Tuesday, September 1, 2009

Newspaper sub-editors: bless them...


 Satellite photograph: Saharan dust, blowing westwards, carrying plant nutrients to the Amazon

There's an invited article in today's Telegraph by Steve Jones. His academic title is Professor of Genetics at University College London, but he's better known as a high profile author and TV presenter.  He is writing on Mother Nature's dust bowl phenomenon, scourge of farmers past and present, but tempered with the recognition that dust, stripped off land in one continent, can  provide nutrients thousands of miles away.This is a topic on which I blogged on the old Dreams and Daemons site.

Did you know that the nutrient-poor laterite soils of the Amazon basin are fed by dust blowing in from across the Atlantic - from the Sahara desert in fact, and from a relatively small part thereof (a  particular dried-up lake bed - the Bodélé depression- that is subject to ferocious sandstorms - or should that be dust storms?).

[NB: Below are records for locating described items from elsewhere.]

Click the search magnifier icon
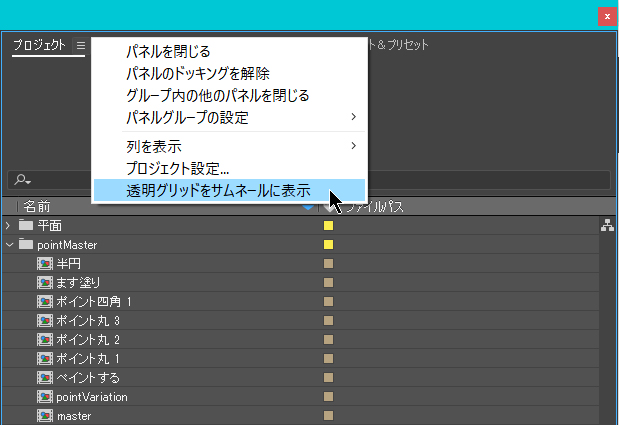619x425 pixels. [20, 180]
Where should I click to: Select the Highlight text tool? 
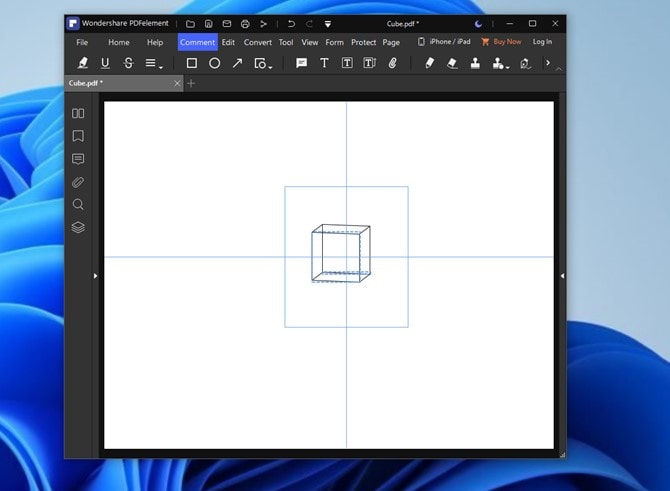82,63
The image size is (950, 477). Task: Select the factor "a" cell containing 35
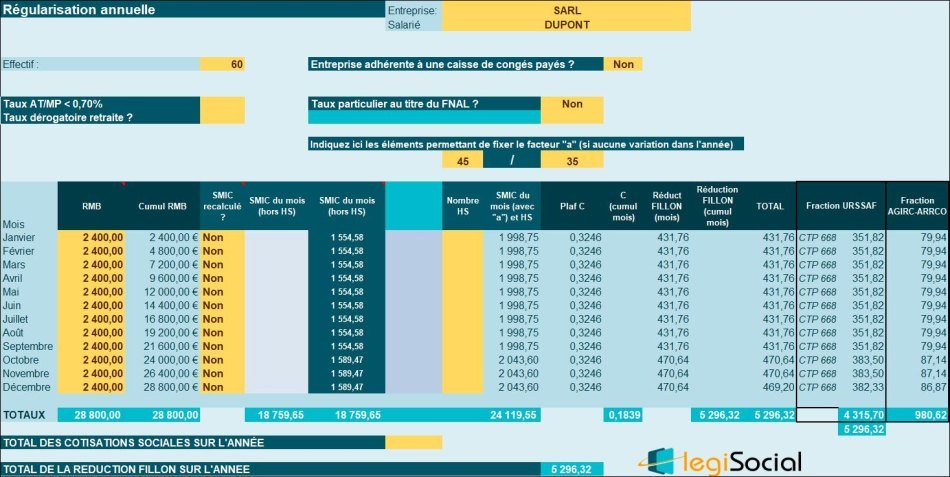point(572,160)
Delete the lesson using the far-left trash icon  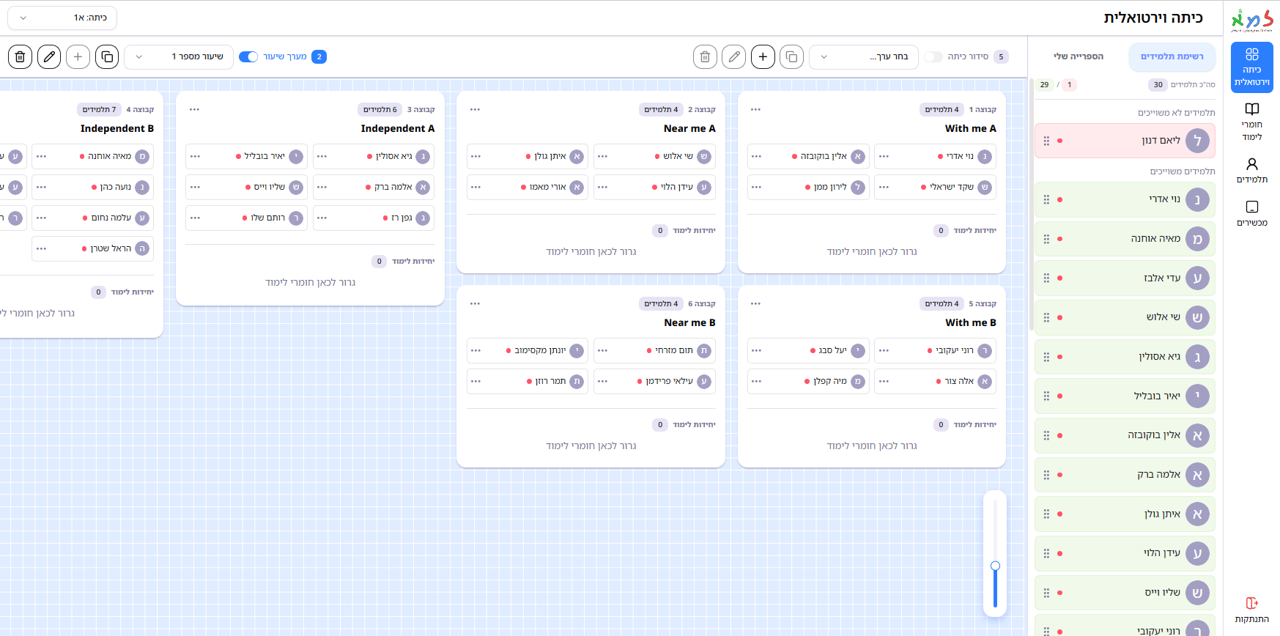(x=20, y=57)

And what title has the Telegraph sub' used on the Home Page.  Wait for it: "View from the lab:  Beware of the dust".  The lab?  Well now, that's you pigeon-holed Professor Jones. Did they ask for a picture of you in a crisp white lab coat,  peering intently into a test-tube?

 Steve Jones

PS I see from Wiki we were both born the same year, but you already qualify for the State pension. This retired lab wallah still has a short while to wait.